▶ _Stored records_
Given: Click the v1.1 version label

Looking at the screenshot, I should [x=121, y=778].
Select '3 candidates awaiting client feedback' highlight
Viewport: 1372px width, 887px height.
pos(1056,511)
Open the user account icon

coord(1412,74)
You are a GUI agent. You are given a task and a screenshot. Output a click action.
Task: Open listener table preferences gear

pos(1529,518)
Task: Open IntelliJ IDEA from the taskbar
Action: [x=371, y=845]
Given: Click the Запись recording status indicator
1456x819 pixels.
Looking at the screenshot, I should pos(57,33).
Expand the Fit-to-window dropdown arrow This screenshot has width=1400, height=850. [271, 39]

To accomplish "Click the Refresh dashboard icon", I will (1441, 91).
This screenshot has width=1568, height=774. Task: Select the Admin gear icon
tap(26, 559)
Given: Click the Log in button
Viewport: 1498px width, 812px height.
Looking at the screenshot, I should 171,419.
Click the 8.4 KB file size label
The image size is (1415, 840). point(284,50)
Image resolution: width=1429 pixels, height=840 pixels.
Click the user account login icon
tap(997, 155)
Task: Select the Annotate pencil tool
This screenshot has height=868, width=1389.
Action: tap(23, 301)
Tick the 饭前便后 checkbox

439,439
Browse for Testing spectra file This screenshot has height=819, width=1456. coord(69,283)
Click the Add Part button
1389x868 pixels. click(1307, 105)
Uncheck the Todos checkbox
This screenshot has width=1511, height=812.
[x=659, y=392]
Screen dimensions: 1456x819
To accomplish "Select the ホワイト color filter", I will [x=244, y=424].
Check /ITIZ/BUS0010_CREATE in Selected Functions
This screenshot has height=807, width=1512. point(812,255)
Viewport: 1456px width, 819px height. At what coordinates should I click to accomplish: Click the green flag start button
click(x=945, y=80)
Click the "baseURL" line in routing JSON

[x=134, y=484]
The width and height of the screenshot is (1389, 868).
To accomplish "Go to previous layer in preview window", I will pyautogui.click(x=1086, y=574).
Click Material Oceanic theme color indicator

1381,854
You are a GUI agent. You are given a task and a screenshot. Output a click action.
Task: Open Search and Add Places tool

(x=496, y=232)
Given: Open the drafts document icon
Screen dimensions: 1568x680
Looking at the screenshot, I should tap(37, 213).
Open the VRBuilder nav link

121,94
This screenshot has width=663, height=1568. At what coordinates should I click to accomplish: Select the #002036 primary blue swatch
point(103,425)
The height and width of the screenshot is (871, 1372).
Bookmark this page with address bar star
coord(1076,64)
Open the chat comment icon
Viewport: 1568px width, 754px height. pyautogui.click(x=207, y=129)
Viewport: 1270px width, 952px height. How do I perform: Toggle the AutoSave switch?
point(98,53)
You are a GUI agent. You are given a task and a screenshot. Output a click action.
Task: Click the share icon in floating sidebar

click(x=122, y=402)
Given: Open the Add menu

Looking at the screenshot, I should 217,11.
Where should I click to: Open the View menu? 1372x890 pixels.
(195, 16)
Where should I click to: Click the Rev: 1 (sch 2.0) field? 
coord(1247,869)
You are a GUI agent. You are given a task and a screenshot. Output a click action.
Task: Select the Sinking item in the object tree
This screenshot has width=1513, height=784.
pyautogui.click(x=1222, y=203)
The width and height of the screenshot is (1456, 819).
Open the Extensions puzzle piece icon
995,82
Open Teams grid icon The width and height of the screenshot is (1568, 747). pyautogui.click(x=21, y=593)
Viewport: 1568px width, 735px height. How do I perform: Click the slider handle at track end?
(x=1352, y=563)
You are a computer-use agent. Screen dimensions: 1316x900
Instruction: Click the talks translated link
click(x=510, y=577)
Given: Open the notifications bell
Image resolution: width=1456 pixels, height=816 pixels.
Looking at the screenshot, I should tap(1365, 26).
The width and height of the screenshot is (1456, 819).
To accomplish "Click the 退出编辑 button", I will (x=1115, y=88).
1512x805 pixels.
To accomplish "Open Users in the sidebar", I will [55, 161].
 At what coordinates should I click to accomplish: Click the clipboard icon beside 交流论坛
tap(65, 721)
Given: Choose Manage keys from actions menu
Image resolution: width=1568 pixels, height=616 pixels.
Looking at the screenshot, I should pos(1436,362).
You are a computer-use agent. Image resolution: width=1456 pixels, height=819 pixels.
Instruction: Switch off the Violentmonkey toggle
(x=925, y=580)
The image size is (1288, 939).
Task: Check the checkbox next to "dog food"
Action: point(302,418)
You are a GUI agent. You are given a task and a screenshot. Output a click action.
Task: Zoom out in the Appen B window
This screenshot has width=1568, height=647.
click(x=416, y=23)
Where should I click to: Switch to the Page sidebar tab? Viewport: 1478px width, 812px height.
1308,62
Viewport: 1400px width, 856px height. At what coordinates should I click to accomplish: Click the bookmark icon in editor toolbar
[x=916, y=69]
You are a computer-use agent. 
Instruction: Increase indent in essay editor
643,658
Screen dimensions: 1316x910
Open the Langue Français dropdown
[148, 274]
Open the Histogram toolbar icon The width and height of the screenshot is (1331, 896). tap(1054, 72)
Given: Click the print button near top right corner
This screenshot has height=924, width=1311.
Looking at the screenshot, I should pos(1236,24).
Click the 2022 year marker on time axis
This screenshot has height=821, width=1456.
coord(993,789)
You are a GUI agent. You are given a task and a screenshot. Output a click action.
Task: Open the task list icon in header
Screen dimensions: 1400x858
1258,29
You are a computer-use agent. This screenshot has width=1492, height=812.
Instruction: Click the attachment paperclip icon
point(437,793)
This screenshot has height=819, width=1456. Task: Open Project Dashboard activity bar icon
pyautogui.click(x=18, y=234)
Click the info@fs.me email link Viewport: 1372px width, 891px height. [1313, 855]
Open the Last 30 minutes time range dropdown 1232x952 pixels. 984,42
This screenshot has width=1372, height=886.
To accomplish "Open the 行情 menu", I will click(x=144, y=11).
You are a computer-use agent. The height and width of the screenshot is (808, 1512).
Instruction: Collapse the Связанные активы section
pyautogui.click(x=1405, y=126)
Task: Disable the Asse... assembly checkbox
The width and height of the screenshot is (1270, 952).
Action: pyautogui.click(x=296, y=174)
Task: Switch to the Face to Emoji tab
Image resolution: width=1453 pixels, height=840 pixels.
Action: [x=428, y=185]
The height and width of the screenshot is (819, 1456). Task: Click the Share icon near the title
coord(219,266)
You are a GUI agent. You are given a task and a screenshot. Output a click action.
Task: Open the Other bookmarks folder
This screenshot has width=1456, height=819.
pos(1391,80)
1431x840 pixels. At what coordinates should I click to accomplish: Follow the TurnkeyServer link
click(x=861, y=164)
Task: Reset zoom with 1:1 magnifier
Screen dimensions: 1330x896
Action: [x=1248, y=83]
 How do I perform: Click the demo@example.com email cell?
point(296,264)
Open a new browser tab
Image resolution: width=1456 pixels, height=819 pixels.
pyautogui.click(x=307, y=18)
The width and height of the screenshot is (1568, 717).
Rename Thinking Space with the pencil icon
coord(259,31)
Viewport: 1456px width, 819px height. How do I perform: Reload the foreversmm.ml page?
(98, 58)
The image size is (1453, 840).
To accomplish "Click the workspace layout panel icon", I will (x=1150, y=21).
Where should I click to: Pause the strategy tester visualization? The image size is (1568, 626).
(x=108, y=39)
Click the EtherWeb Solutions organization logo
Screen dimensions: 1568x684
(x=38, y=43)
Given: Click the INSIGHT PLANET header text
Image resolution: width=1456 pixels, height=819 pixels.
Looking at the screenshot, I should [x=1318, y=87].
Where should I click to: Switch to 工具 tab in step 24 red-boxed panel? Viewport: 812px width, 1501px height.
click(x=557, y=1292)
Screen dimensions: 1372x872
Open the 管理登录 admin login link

▶ _YOUR ASSIGNMENT_
Note how many lines of the entries contain the string "window", then give that number by itself.

▶ _RESULT OF THE EXERCISE_
3